My brother has been stealing money from my mom's money market and credit accounts over 2 years, was supposedly the POA. I confronted him and now we're in the process of finding out all the damage he did. He hasn't been forthcoming about any of her papers I've requested like wills, medical directive, POA. Turns out he never had the POA done 2 yrs ago when he put her in asst'd living. So we have legal and paperwork messes. He hired one of his town buddies to prepare the docs, a family law practitioner. This guy emails me as if I am some leech. He claims he will only send a copy of the dual power of attny, with me on it! to me if my mom agrees. He ignored my request to be put on speakerphone for the meetings, (I live 1500 miles away)
Tonight I finally wrote this asshole an email telling him how much I handle for my mom, and that I am wading thru financial messes my brother created for our mom's finances. I wish I could drop the bombshell of how many actions by my brother qualify as felonies, but I am waiting patiently to see how to approach this. Plus I want that POA completed so I have a legal document.

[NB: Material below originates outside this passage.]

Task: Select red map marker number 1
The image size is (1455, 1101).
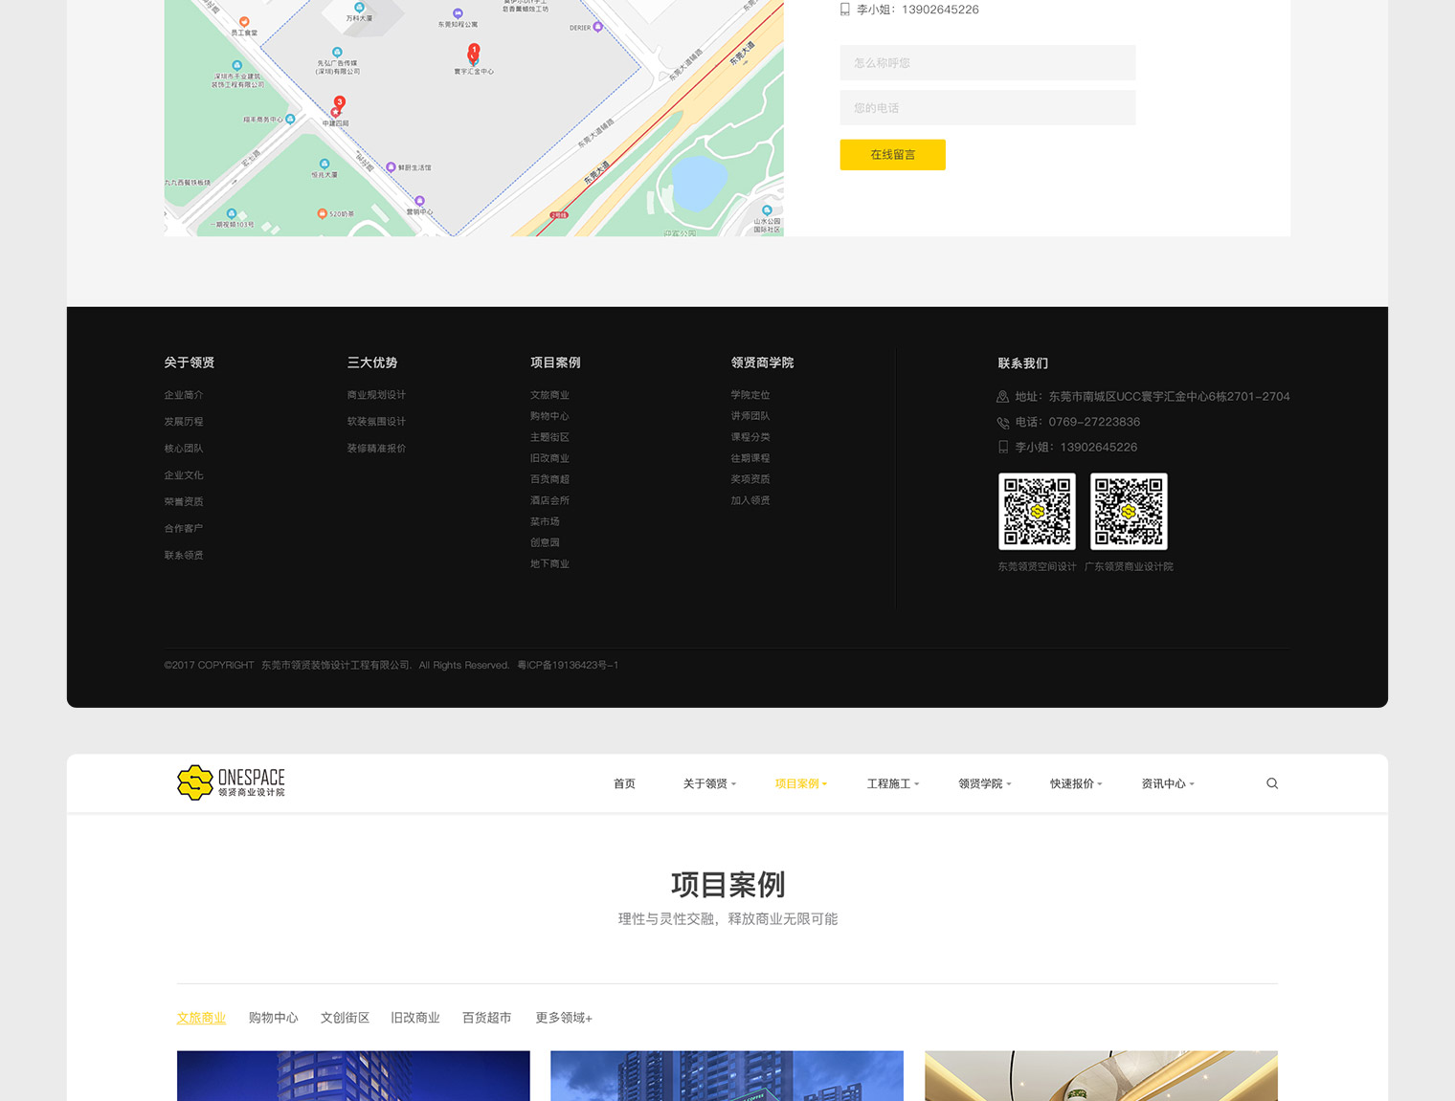Action: 474,52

Have any of you gotten the 'distrust lawyer ego/attitude' when another family member deals with the legal stuff, yet you're trying to get equal inclusion in the process, knowing the other sibling has actually committed offenses?

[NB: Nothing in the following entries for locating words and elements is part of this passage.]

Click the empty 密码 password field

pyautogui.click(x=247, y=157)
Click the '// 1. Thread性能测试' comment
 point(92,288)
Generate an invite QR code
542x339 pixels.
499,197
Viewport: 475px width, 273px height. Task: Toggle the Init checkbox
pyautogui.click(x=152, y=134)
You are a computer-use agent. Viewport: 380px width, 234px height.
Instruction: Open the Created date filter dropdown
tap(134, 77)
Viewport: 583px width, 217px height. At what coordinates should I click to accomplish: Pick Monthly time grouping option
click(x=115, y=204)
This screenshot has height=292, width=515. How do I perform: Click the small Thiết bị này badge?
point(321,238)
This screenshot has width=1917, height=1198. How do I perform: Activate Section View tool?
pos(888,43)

Other Elder Law attnys in my brother's state/town have quoted 5,000 retainers to start a case. Hah, as if I can afford that on my SSDI income. feeling screwed.
:-(
This is draining me so much....
Today I am contacting the fraud division of the bank and going above her. I also realized for the first time *in my life* at 54, what a racket my brother and dad pulled on us..my dad was violent, aggressive, scary..my brother is the same, but channels his aggression and anger into stealing and lying. Then he charms everyone who isn't family. His sons were screwed up, one tragically killed himself about 4 years ago, the other is as nasty as my brother is, still drifting at 33, no direction, taking handouts from his dad, my mom and his own mother. The light finally went off last night. I don't have to protect him, the men anymore..and the WOMEN in this family have always gotten the brunt of the men's hostility in one form or the other. Abusive relationships, infidelity, lying, stealing, etc. No more of me, hiding the actions of the men in this family. I truly see it in such an oddly clear division like this. It's historical, I can look back on family scenes from 30 years and see this dynamic. And this whole scam against my mom just brought it to a very clear head.

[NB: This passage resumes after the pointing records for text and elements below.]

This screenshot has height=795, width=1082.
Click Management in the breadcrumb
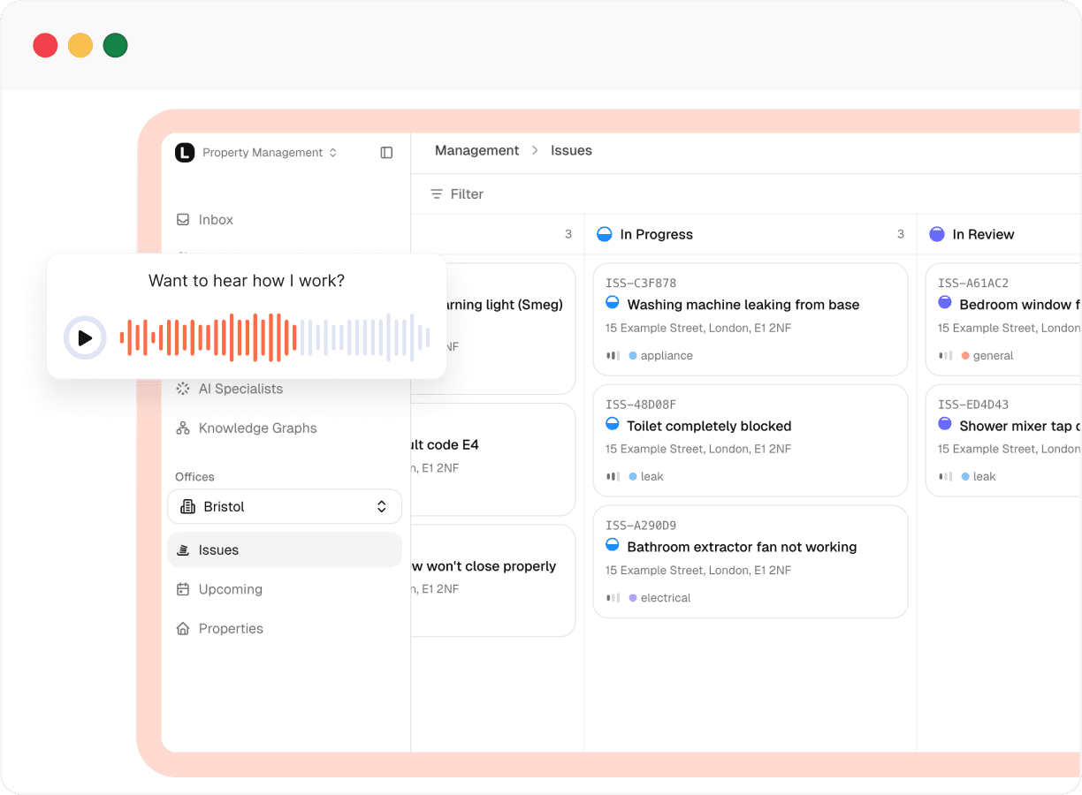point(476,151)
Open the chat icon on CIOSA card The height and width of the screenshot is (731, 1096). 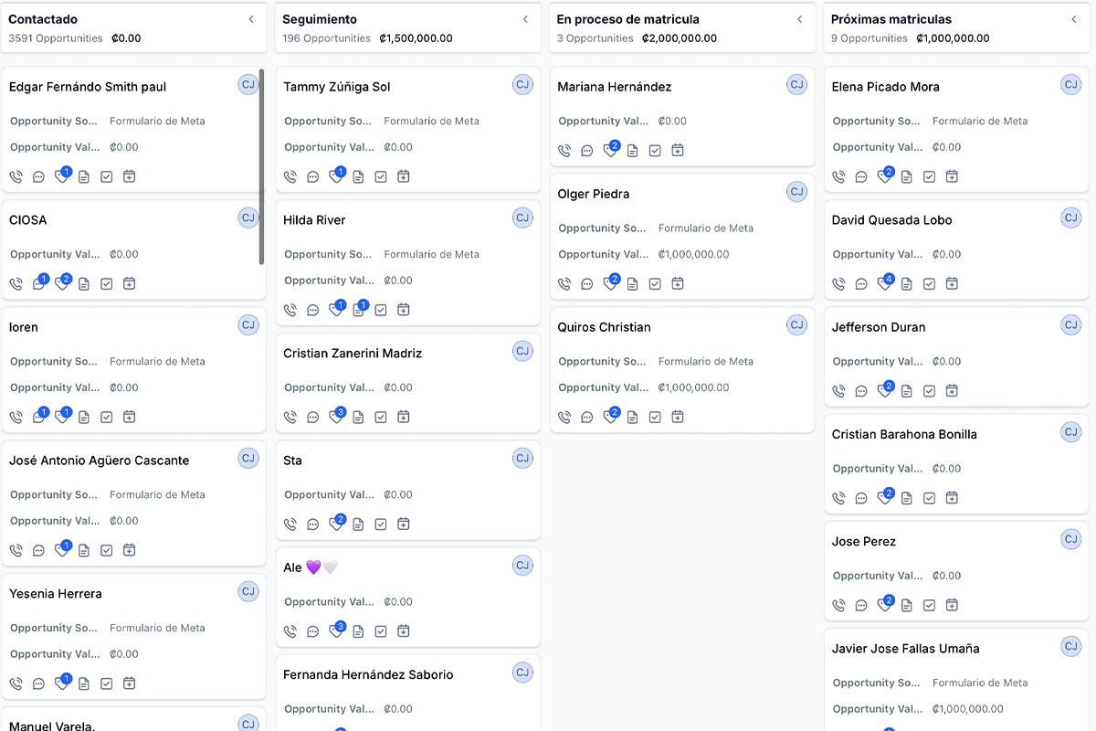(38, 284)
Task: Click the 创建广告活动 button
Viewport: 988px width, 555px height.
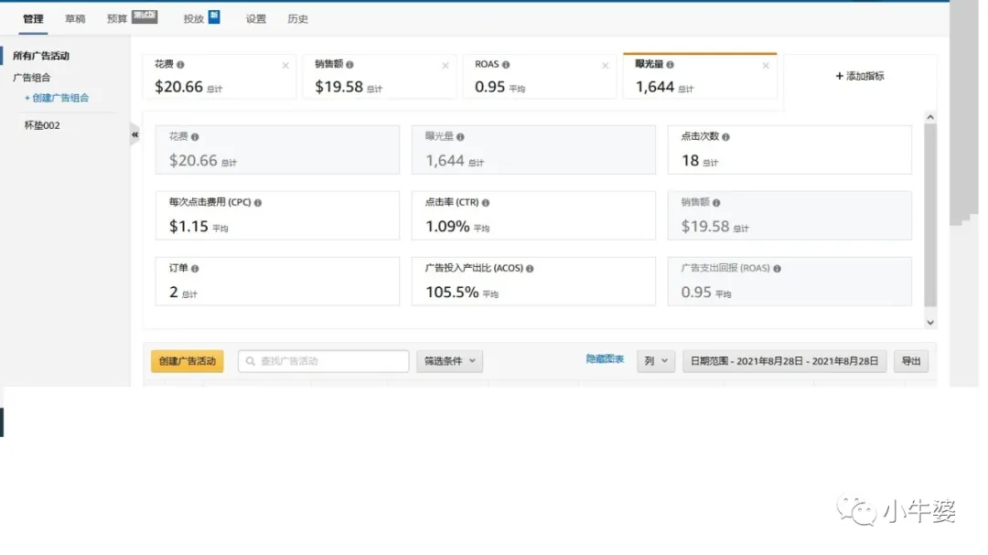Action: coord(187,360)
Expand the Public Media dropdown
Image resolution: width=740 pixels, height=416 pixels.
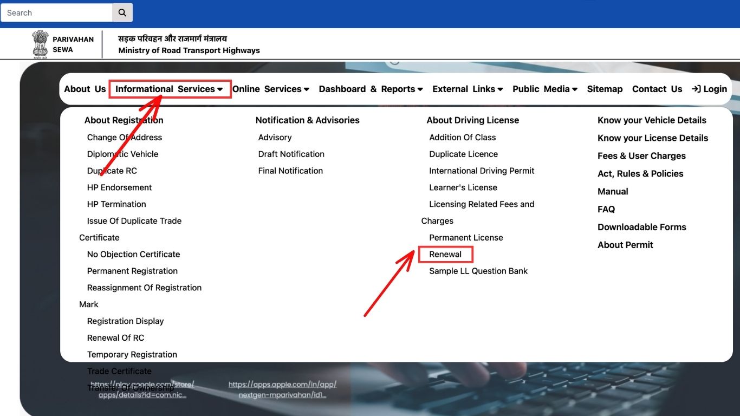click(545, 89)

My mom at 89 is also under the spell of my brother, as when we (my sister and me) grew up and my dad was violent, she never protected us, never stopped him, just sat there crying. She is easily swayed in a situation like this when it comes to my brother..to not want to prosecute, but I DO. And I want to be careful not to do this because of family history revenge..but for the reasons we know, that legally, he has committed felonies.
I feel better, more hopeful, more positive, calmer about things and my own possibilities today, than in a year or more. I think this weight of playing the family racket of the women covering up or taking the shit the men doled out for generations, is over for me and it feels damn good.
and thanks, sistahs, for your reinforcement of the right way forward--will report as things happen!